Love Mercedes and Whitney:wub::wub:


----------



## Tanner's Mom (May 27, 2005)

Pretty girls, & Merry Christmas to all of you.


----------



## wkomorow (Aug 26, 2011)

Beuatiful girls, merry christmas


----------



## Snowbody (Jan 3, 2009)

((SWOON)) Merry Christmas to you too. :wub::wub:


----------



## hoaloha (Jan 27, 2012)

:wub: :wub: Merry Christmas!!! :wub2: :wub2:


----------



## Summergirl73 (Sep 18, 2011)

They are so beautiful. Merry Christmas to you guys!


----------



## Grace'sMom (Feb 22, 2012)

Merry Christmas girls!  Nice photos...


----------



## Furbabies mom (Jul 25, 2011)

Merry Christmas , you two pretties!!


----------



## SammieMom (Nov 13, 2010)

Merry Christmas Cathy. :chili:They look beautiful in the festive bows. :wub::wub:


----------



## Zoe's Mom88 (Apr 25, 2011)

Merry Christmas....they look beautiful!!


----------



## TLR (Nov 13, 2011)

Kathy the girls are beautiful.
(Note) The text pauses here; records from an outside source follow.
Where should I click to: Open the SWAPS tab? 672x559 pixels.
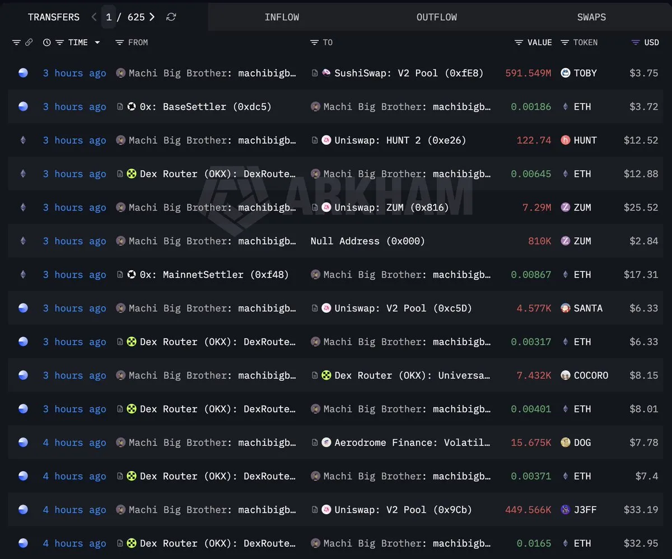coord(591,17)
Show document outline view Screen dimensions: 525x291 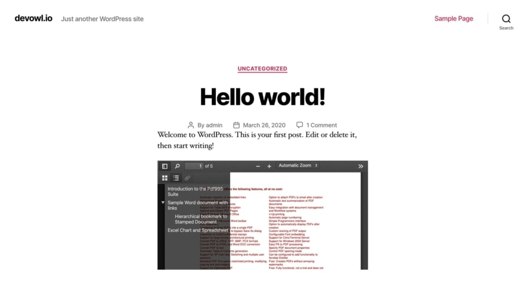click(x=176, y=178)
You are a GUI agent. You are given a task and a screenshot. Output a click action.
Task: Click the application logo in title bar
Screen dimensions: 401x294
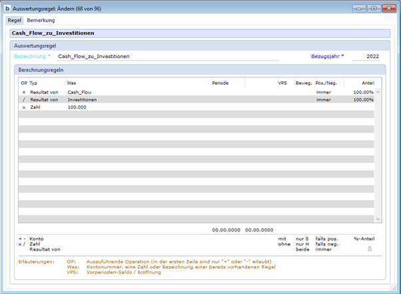point(7,8)
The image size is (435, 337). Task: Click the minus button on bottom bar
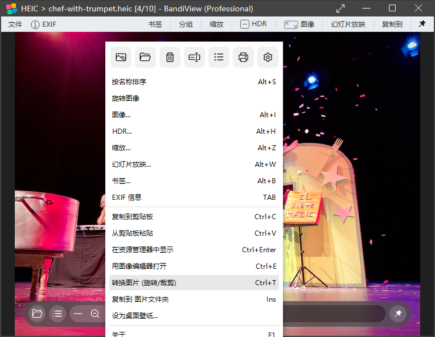78,314
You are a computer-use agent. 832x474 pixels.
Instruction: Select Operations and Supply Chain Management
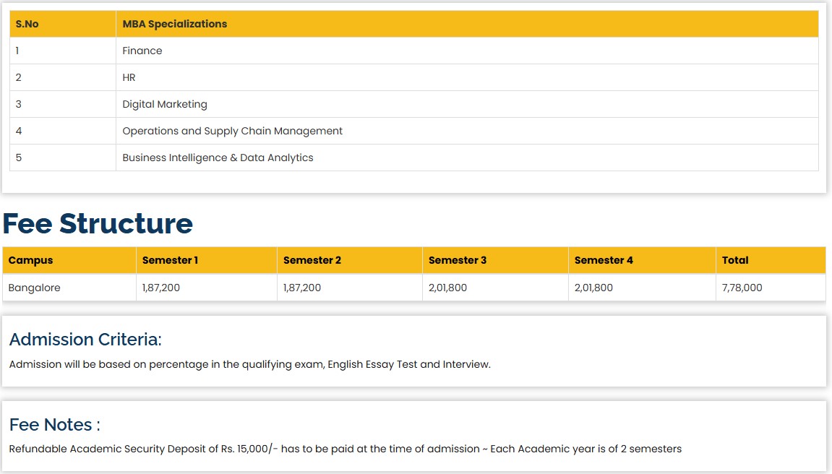click(232, 131)
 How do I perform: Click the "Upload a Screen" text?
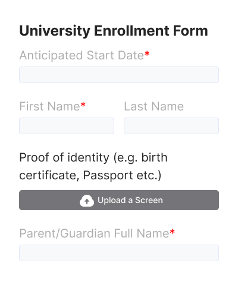pyautogui.click(x=130, y=200)
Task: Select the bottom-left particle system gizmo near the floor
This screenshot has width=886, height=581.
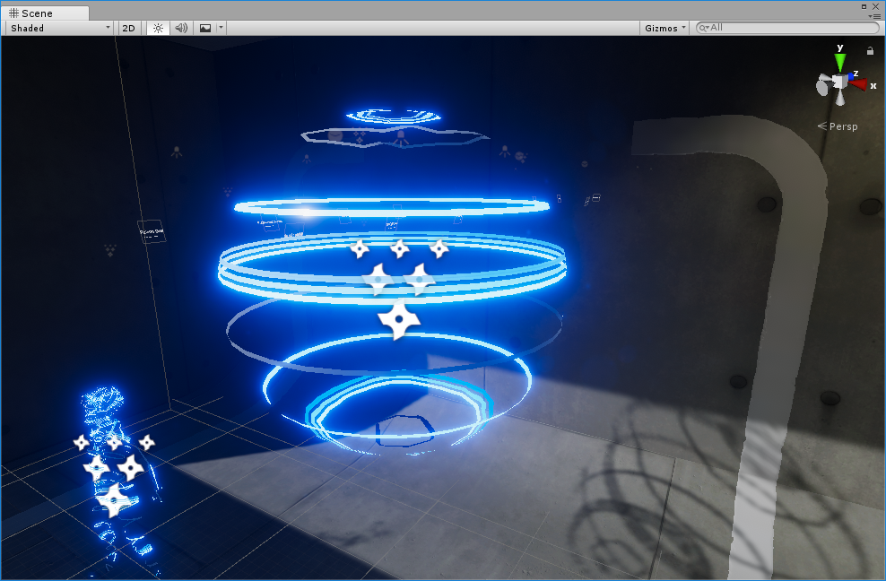Action: pyautogui.click(x=113, y=500)
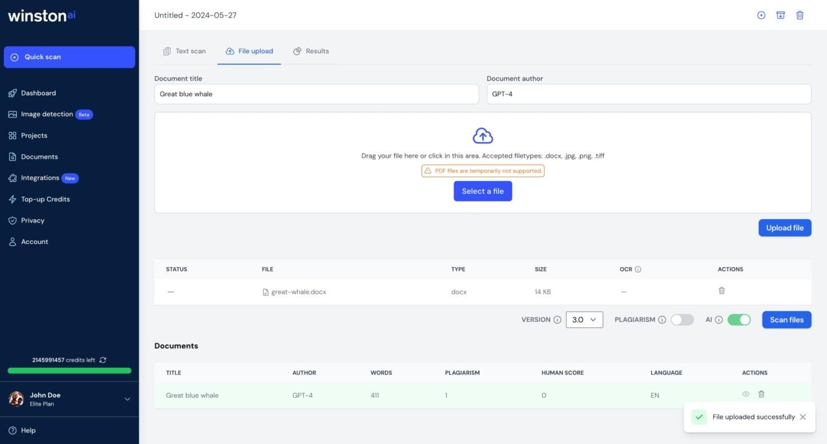Open the version 3.0 dropdown
The width and height of the screenshot is (827, 444).
(584, 320)
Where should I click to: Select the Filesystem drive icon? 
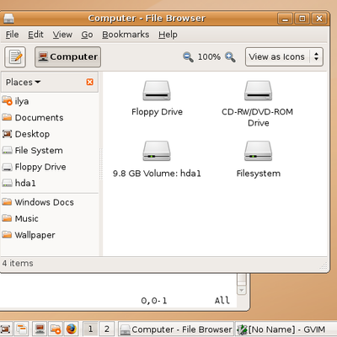point(258,151)
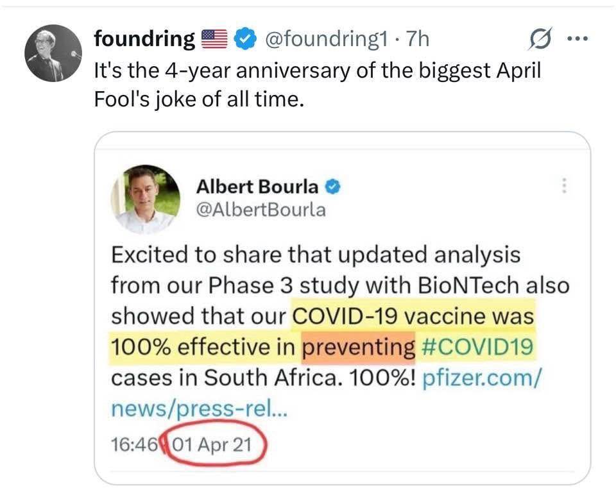Click Albert Bourla's profile photo
This screenshot has height=488, width=616.
[146, 198]
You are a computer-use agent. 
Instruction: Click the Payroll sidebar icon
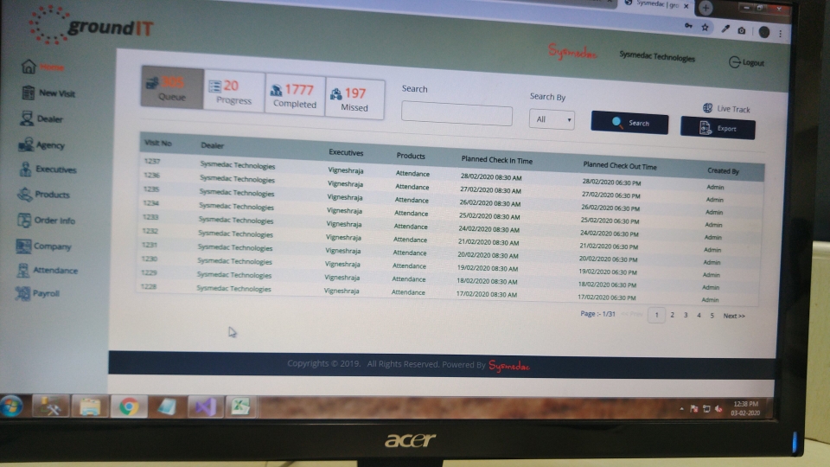coord(22,294)
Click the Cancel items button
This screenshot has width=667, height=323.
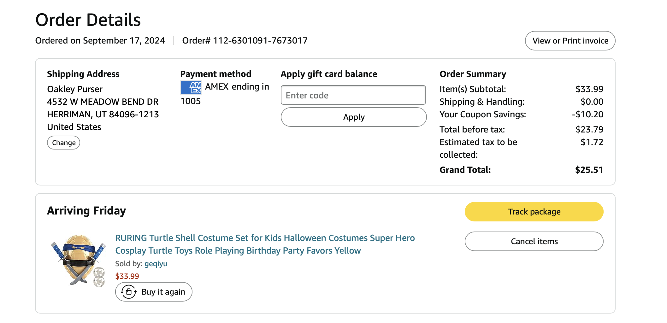pyautogui.click(x=534, y=241)
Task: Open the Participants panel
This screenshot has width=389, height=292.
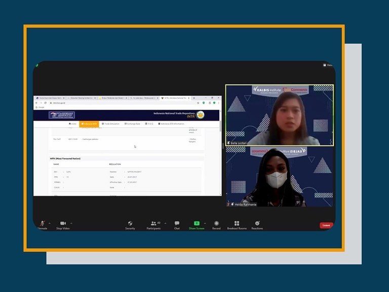Action: (x=153, y=225)
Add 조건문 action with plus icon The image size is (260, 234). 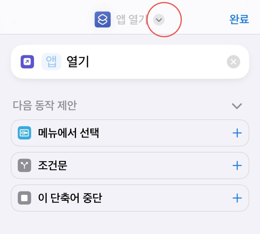237,165
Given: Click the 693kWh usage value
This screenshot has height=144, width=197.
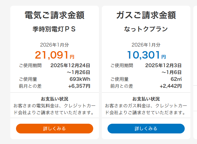Looking at the screenshot, I should tap(80, 79).
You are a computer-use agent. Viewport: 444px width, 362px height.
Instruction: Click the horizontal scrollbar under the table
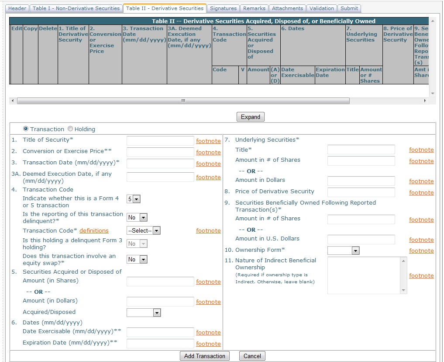pyautogui.click(x=183, y=101)
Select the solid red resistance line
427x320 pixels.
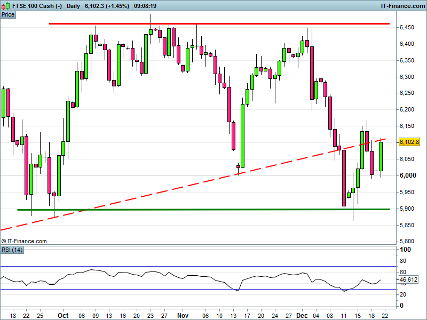(219, 23)
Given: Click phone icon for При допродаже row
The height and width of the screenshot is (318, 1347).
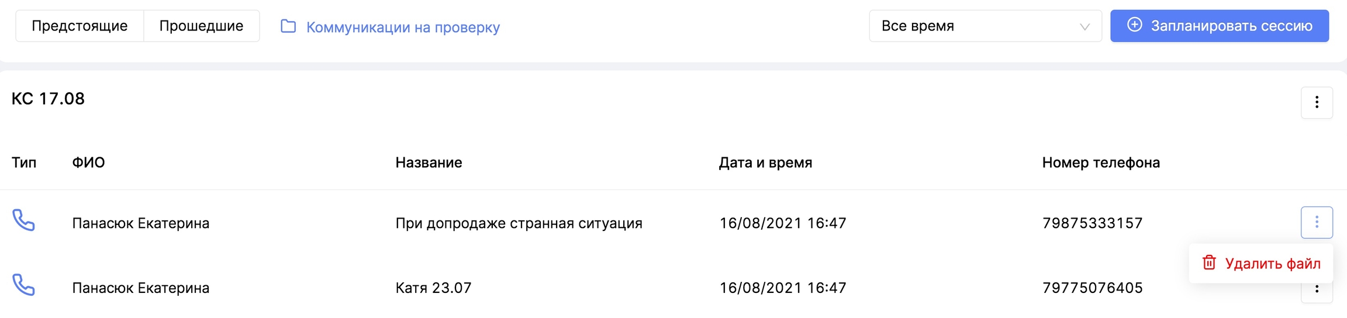Looking at the screenshot, I should [x=23, y=221].
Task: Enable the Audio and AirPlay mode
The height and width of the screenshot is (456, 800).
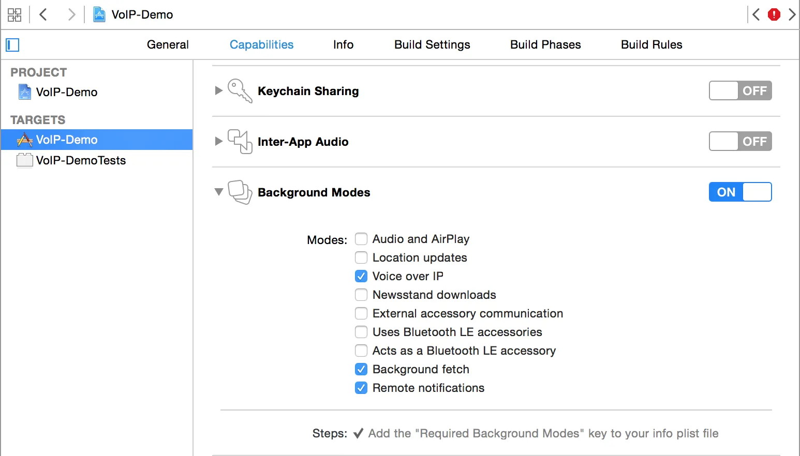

Merry Christmas to you and the girls.


----------



## Sylie (Apr 4, 2011)

Oh those two are living angels. Mercedes looks like a queen, and while she is totally gorgeous, Whitney looks like a little imp. *Merry Christmas!*


----------



## MoonDog (Jun 6, 2011)

Kathy, Mercedes and Whitney, have a very Merry Christmas!


----------



## WeeGrace (Oct 22, 2012)

Merry Christmas xxx


----------